# [What the exercise asks]
Look below for the line that contains "1148x1042 pixels. How", then copy it and each following line exactly, through and including the line that contains "Clear the search box with X icon".

# [Extracted entries]
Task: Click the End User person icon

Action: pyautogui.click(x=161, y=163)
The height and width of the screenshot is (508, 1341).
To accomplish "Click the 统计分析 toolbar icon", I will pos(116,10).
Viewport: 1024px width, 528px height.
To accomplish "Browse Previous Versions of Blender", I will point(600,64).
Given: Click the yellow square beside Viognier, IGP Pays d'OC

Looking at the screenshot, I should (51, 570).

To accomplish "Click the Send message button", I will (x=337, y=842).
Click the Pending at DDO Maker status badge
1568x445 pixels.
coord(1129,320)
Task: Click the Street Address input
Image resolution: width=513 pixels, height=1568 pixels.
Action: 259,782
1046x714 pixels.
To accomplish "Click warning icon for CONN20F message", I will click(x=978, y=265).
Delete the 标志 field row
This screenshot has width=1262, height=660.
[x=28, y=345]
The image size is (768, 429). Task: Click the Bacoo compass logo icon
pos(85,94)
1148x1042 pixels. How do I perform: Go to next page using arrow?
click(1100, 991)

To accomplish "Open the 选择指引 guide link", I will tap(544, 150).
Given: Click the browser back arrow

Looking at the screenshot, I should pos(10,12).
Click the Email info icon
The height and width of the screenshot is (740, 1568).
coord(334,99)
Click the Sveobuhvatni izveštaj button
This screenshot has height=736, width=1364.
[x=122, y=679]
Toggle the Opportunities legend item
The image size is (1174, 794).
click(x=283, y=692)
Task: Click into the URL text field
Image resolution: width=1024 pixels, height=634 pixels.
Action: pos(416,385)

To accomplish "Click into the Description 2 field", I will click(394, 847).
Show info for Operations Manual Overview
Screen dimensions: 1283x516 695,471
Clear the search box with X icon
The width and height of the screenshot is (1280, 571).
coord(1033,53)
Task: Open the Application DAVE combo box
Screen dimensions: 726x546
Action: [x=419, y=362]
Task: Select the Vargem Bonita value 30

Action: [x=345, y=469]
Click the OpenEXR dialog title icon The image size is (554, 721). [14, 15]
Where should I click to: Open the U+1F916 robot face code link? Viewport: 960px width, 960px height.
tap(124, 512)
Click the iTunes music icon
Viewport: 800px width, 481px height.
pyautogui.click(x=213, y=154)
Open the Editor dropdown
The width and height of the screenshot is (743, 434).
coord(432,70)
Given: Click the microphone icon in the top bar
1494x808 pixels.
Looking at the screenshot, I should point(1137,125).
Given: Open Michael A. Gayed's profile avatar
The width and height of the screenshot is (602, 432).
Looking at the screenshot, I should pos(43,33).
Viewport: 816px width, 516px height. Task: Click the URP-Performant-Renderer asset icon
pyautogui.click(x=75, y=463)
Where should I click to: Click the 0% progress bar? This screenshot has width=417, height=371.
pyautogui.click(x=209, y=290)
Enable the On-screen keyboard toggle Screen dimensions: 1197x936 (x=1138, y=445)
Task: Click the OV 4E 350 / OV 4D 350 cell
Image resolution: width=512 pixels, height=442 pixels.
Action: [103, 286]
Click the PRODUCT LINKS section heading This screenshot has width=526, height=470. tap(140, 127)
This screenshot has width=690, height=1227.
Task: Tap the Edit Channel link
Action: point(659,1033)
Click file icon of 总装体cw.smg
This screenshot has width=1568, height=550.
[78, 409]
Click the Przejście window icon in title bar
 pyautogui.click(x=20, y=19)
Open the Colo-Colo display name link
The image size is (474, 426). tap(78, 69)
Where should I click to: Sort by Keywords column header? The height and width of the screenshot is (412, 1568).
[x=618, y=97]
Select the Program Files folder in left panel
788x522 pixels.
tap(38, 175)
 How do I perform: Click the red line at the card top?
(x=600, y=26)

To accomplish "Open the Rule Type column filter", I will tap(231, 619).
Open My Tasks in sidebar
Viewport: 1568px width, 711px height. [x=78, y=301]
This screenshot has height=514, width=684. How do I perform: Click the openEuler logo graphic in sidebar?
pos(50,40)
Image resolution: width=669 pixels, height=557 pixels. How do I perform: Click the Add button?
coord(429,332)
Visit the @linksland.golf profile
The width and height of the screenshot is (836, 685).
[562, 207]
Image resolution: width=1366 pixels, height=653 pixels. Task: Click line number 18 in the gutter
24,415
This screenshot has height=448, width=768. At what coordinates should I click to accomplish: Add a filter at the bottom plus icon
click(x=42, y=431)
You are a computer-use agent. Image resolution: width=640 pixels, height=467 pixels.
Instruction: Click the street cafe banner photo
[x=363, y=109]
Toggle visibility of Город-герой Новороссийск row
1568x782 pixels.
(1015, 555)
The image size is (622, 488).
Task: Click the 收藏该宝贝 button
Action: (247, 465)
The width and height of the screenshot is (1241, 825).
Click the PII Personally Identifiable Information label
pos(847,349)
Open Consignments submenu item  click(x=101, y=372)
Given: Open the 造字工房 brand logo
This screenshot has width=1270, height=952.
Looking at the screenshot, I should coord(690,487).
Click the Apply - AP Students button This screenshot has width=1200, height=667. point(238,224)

# [Worked solution]
1148x1042 pixels. How do I perform: Go to next page using arrow?
click(1100, 991)

To accomplish "Open the 选择指引 guide link", I will tap(544, 150).
Given: Click the browser back arrow

Looking at the screenshot, I should pos(10,12).
Click the Email info icon
The height and width of the screenshot is (740, 1568).
coord(334,99)
Click the Sveobuhvatni izveštaj button
This screenshot has height=736, width=1364.
[x=122, y=679]
Toggle the Opportunities legend item
The image size is (1174, 794).
click(x=283, y=692)
Task: Click into the URL text field
Image resolution: width=1024 pixels, height=634 pixels.
Action: pos(416,385)

To accomplish "Click into the Description 2 field", I will click(394, 847).
Show info for Operations Manual Overview
Screen dimensions: 1283x516 695,471
Clear the search box with X icon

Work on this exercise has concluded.